Sans la moindre hésitation, la conscience de Turion amplifia et grandit à un tel point qu'Azéna se sentit suffoqué dans un coin sombre de leur esprit partagé. Un peu plus et elle croirait disparaitre. Elle sentit ses dents, maintenant des crocs acérés, glisser sur sa langue. Elle vit ses ongles s'allonger en griffes et finalement, sa vision s'affaiblit et devint teinté d'un violet comme si elle était devenue daltonienne.
L'équilibre des deux personnalités était sur le point de basculer. Azéna commençait à oublier qu'elle était présente, qu'elle était vivante. Le chaman noir semblait approuver. Il fixait le spectacle avec une lueur gourmande dans ses yeux, presque comme une soif de sang.
Un rugissement fit trembler la caverne. Un bruit de métal briser sous une pression retentit et le monde fut virevolté dans un chaos de vent. Tyrath avait brisé ses chaines et avec ses crocs gigantesques, il déchira un barbare après l'autre et laissa les corps démantelés tomber lourdement dans son sillage. Il libéra Azéna. Enfin, son corps. Puis, d'un coup de queue, il broya le chaman noir qui psalmodiait toujours. Le sang éclaboussa au travers de la caverne.

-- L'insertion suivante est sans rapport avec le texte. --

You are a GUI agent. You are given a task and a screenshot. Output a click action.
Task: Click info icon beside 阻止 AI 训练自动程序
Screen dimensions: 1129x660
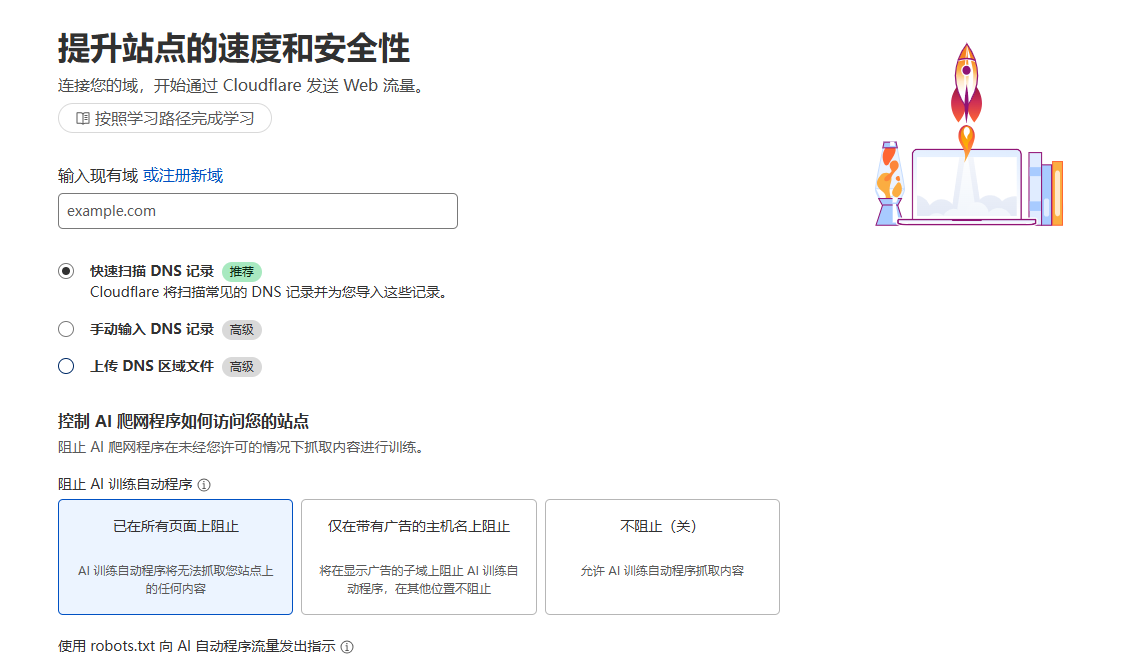pyautogui.click(x=204, y=485)
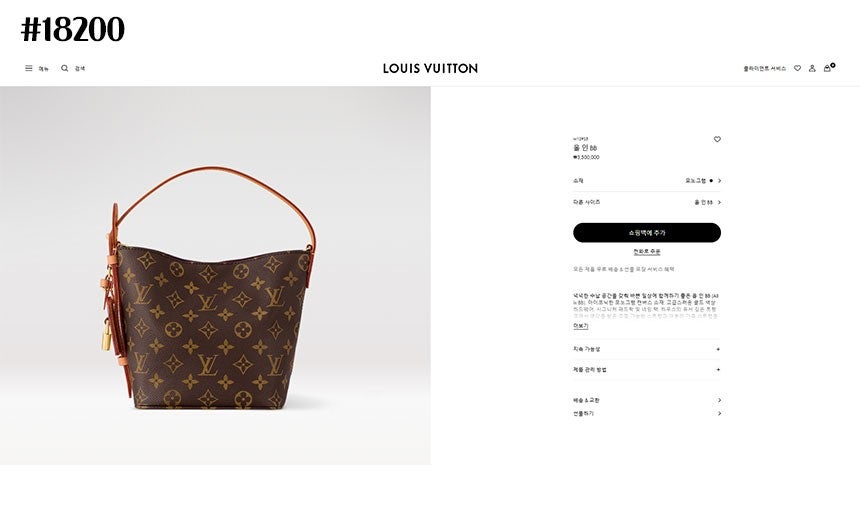
Task: Click the menu (메뉴) text label
Action: coord(44,69)
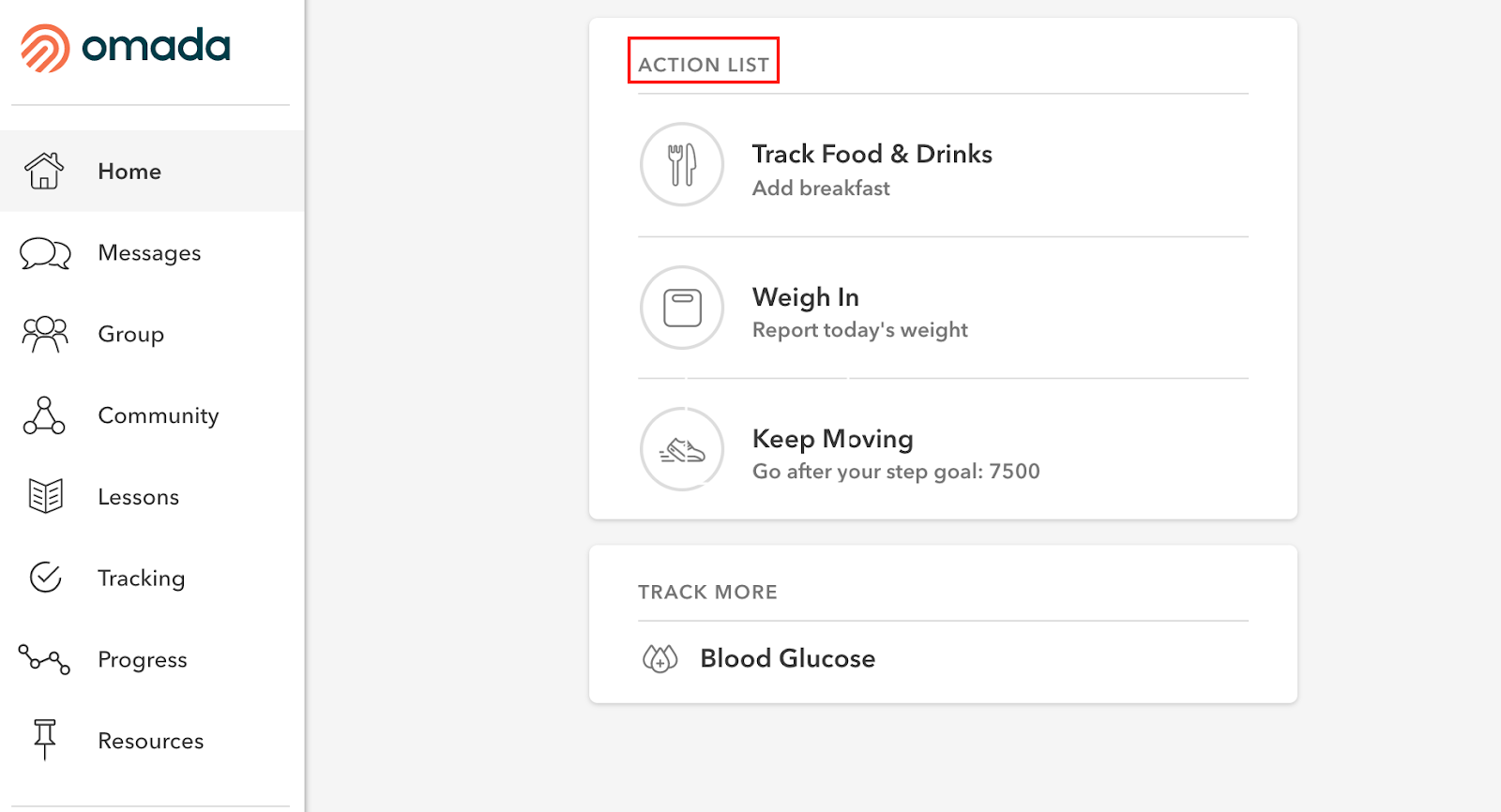Open the Community network icon
1501x812 pixels.
pyautogui.click(x=44, y=415)
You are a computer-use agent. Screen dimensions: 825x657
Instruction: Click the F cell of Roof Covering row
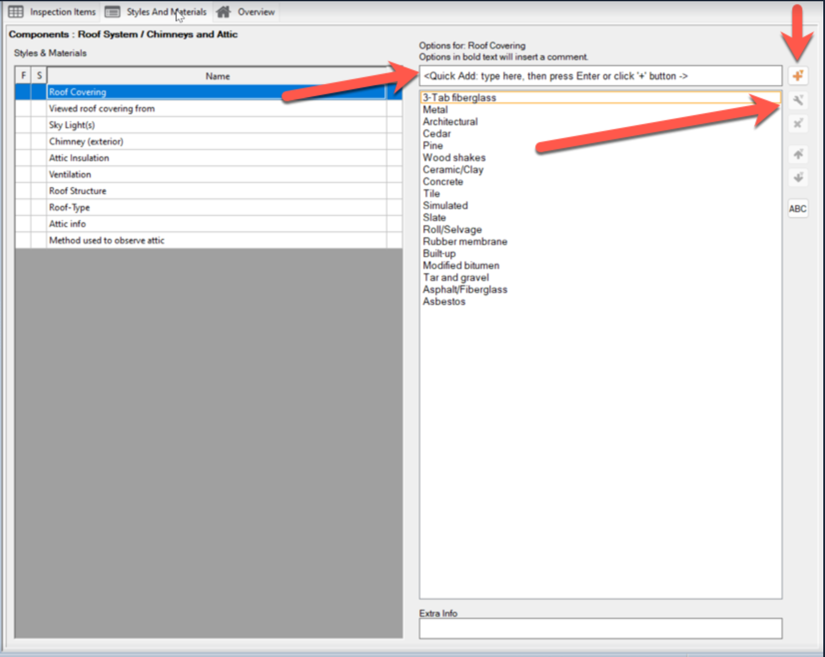[23, 92]
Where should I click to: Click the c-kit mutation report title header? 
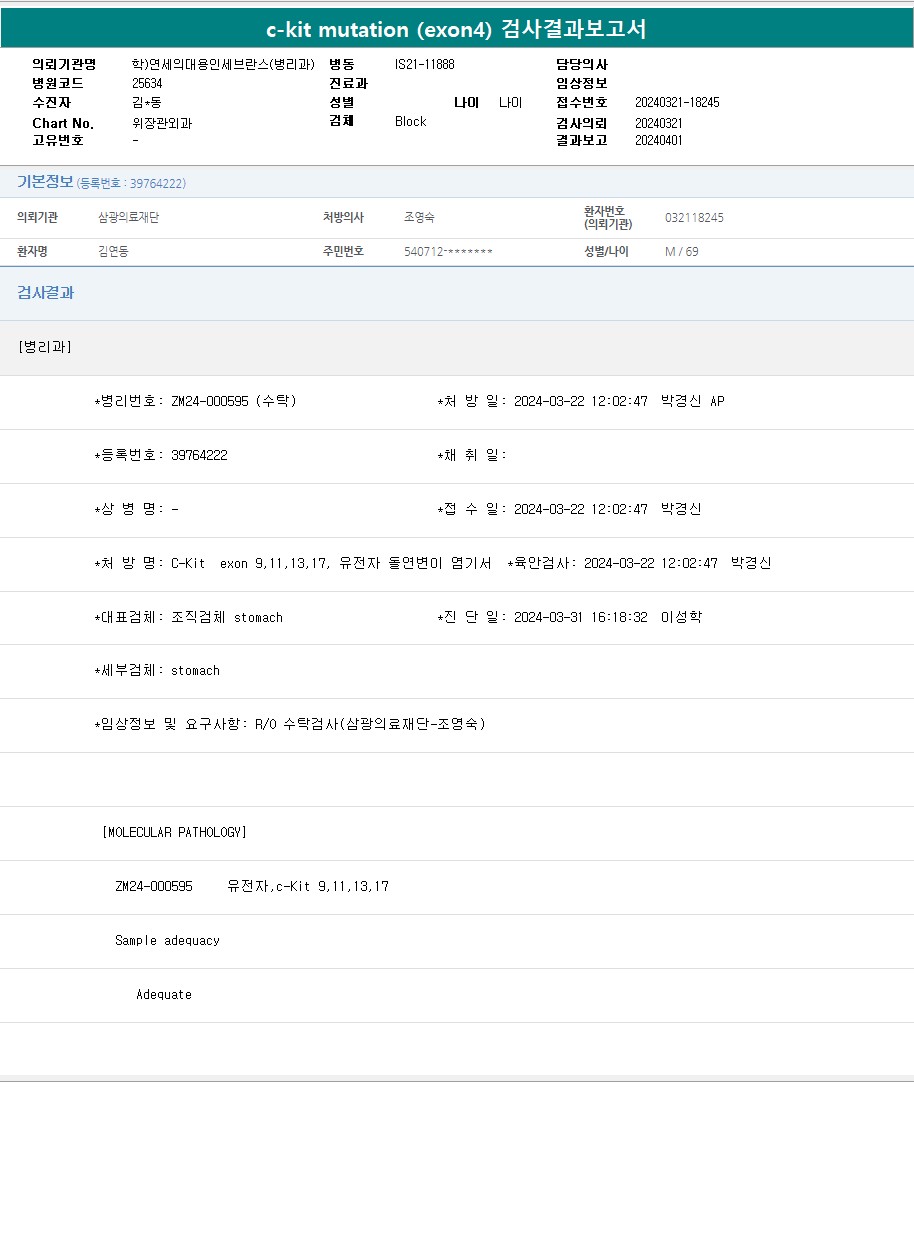tap(456, 29)
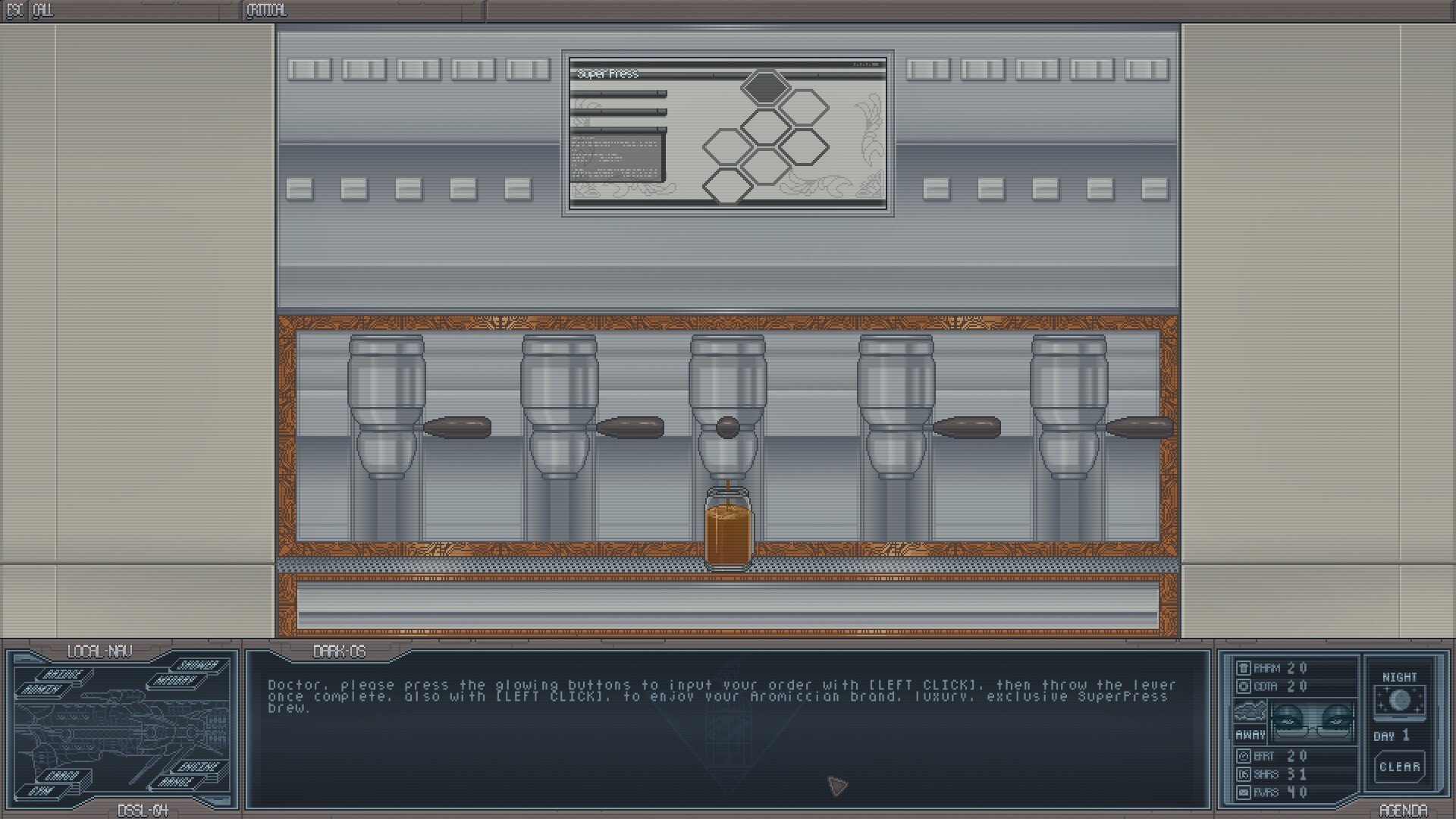This screenshot has width=1456, height=819.
Task: Click the EFRT icon in the lower agenda list
Action: coord(1245,756)
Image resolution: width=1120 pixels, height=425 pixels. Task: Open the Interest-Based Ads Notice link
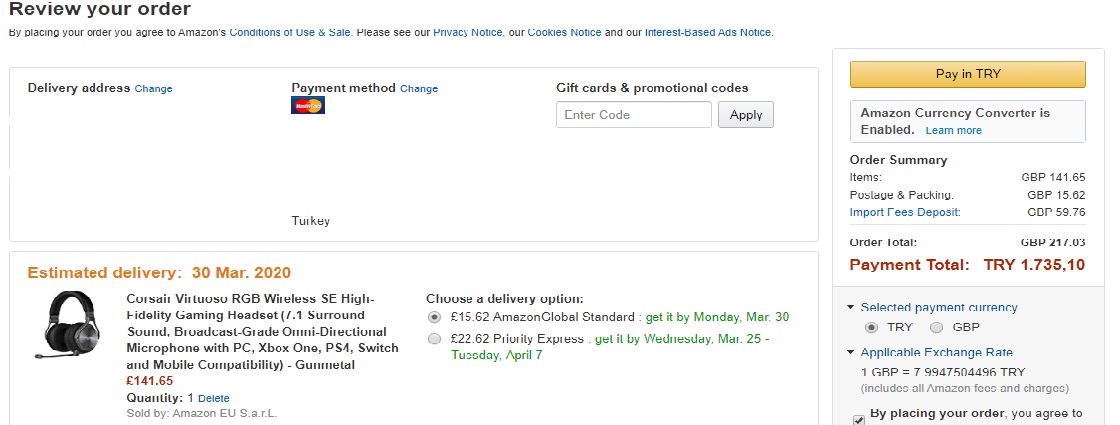point(708,32)
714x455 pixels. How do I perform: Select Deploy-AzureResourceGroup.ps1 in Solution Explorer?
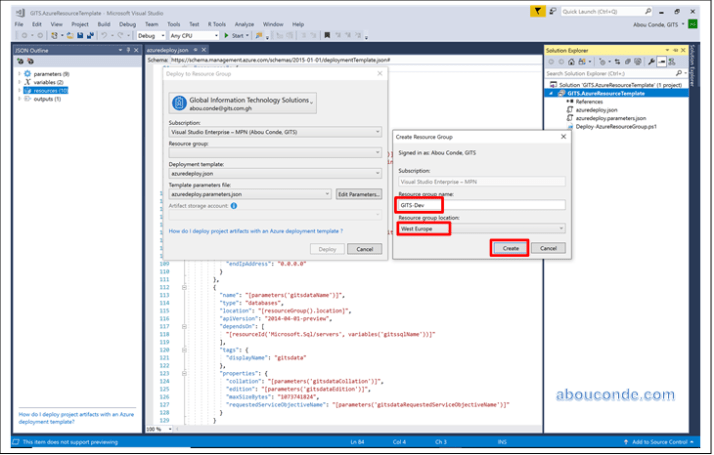click(616, 127)
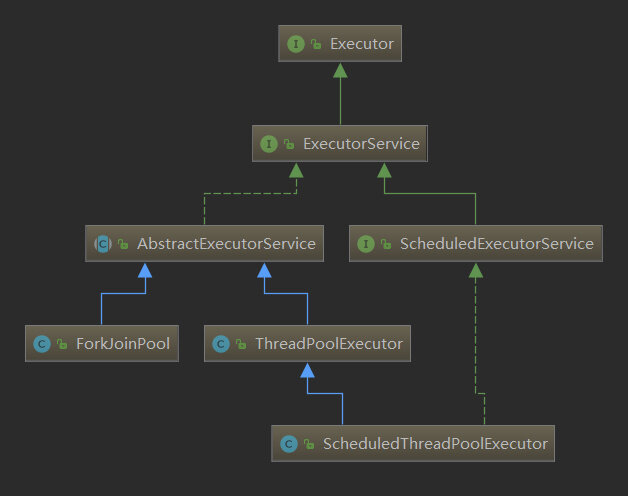Screen dimensions: 628x496
Task: Click the class icon beside ThreadPoolExecutor
Action: click(222, 344)
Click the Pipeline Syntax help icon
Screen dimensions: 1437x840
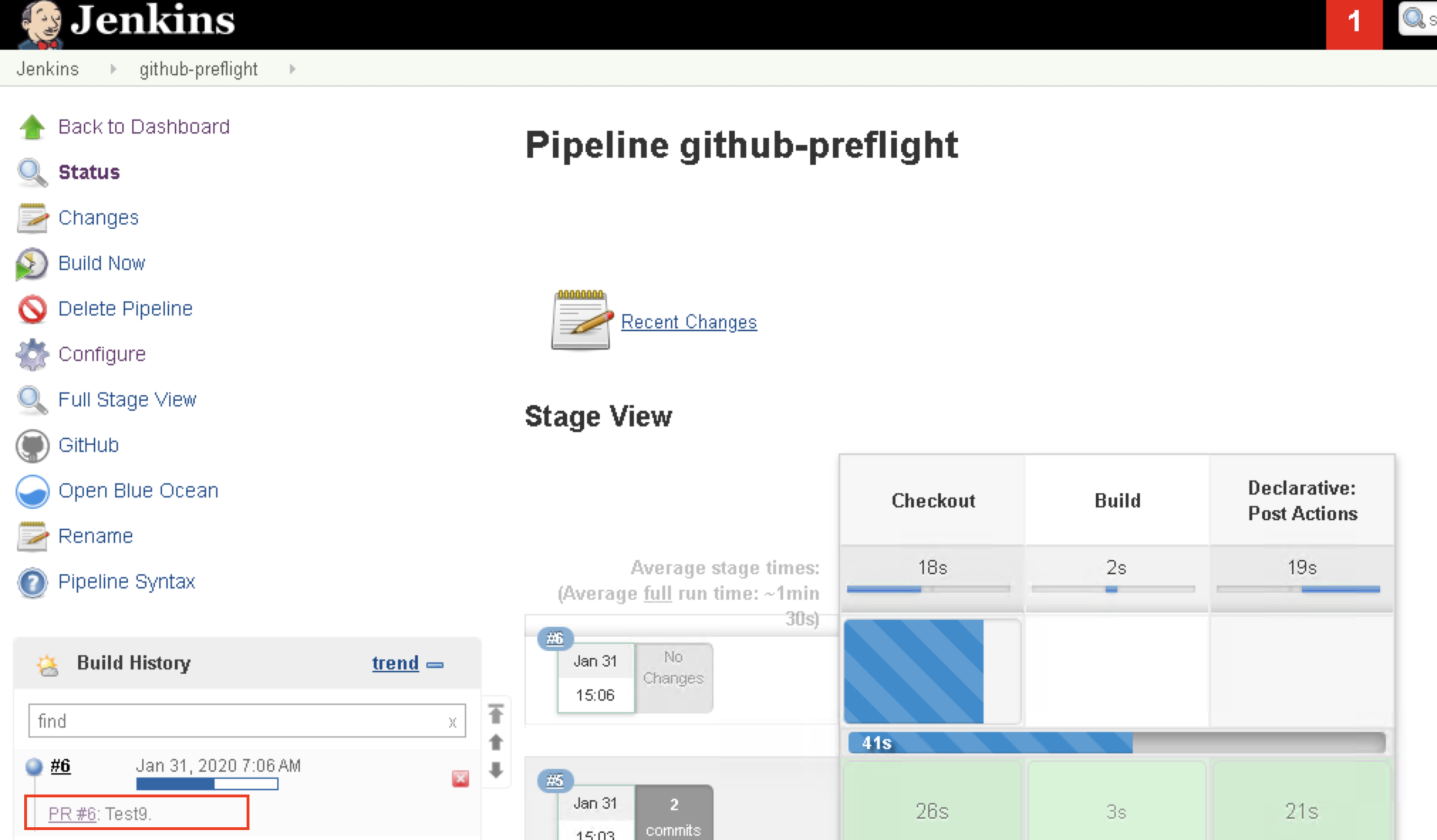[x=32, y=583]
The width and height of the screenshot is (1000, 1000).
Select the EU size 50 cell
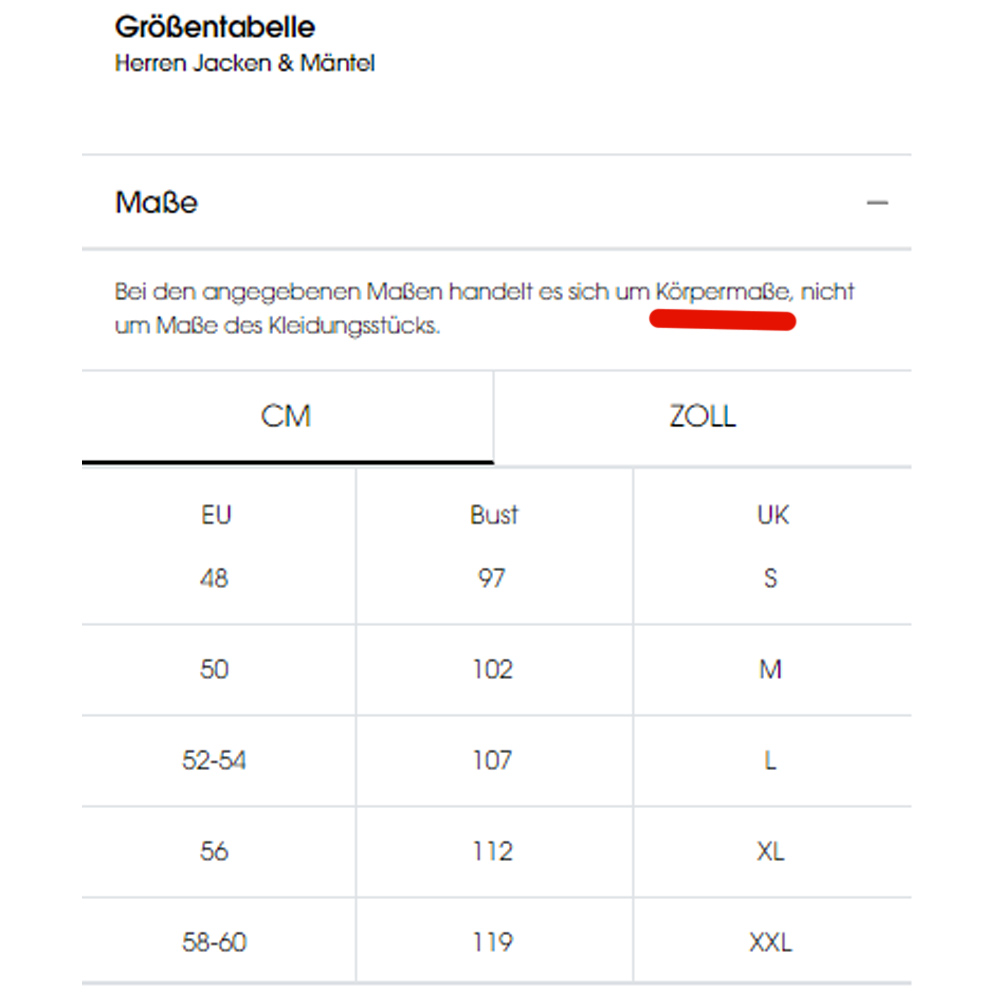pyautogui.click(x=215, y=669)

- Calme-toi ! rugit-il en direction de Turion. Ce n'est pas ton corps!
La conscience de Turion frémit et ses émotions bouillantes se dissipèrent, laissant place à la presque évanouit conscience d'Azéna. Seulement lorsque le physique d'Azéna revint à la normale, Tyrath tourna son attention vers Yuzia. Il brisa les chaines qui la retenaient. La dragonne se mit immédiatement à se débarrasser des barbares qui tentaient de la soumettre. Le combat dura quelques secondes avant que le calme reprît.
- Arrêtez ! hurla Yuzia.
Les compagnons suivirent le regard de la dragonne brune. Umah, toujours inconscient, avait un couteau à la gorge. Un barbare tenait l'arme, prêt à agir. Un plus grand se tenait derrière lui et portait la parure d'un chef. Celui-ci ressemblait étrangement à son captif. Il était vêtu de fourrure et de cuir, de son cou pendait un collier de canines et de son crâne saillaient deux cornes de cerfs ébène. Ses petits yeux sombres émettaient une faible lueur qui dansait subtilement avec ses mouvements.
« Ça, c'est un chaman noir, informa Turion. Ce sont des êtres spirituels corrompus. Celui-là est plus puissant que l'autre. Je le sens. Ne lui fait pas confiance. »
D'autres souvenirs et sentiments furent déversés dans l'esprit d'Azéna. L'éveil soudain de Turion dérangea l'équilibre des deux consciences. Cet équilibre était si fragile, particulièrement puisque Turion était une entité si vaste et puissante. Azéna n'était qu'une petite souris à côté de lui. Il se retira immédiatement, laissant à la demie-elfe le contrôle de son corps.
- Je vais lui trancher la gorge si je n'ai pas ce que je désire, grogna le chaman noir.
Tyrath et Yuzia s'accroupirent, prêts à bondir.
- Je ne crois pas que c'est une bonne idée chef, dit le barbare qui tenait le couteau à la gorge d'Umah d'une voix pâteuse. Je veux dire... je sais que tu es puissant, mais c'est deux dragons...
- Très bien. Vous pouvez partir, mais je garde mon fils. C'est non-négociable. Sinon, je vais arracher l'âme de la demie-elfe hors de son corps, voir comment le corps réagirait au dragon uniquement. Ça pourrait être un véritable désastre, une monstruosité.
Tyrath siffla et abattît sa queue contre une paroi qui se fissura sous l'impact.
- Partez, ordonna le chaman. Maintenant !
Il se tourna vers Tyrath et sourit narquoisement :
- Pas de jeu, dragonneau.
Tyrath secoua la tête, insulté.
- Chef, le dragon violet..., commença un barbare posté à l'entrée.
Le chef haussa le bras et son subordonné se tut.
- Je reste, annonça Yuzia. Je ne peux pas abandonner Umah.
Tyrath et Azéna acquiescèrent.
- Dans ce cas, nous allons devoir t'enchainer, répliqua le chaman à Yuzia.
Il se tourna vers ses sbires :
- Cette-fois, assurez-vous que le dragon ne peut pas creuser. Vos âmes en dépendent, bandes d'imbéciles.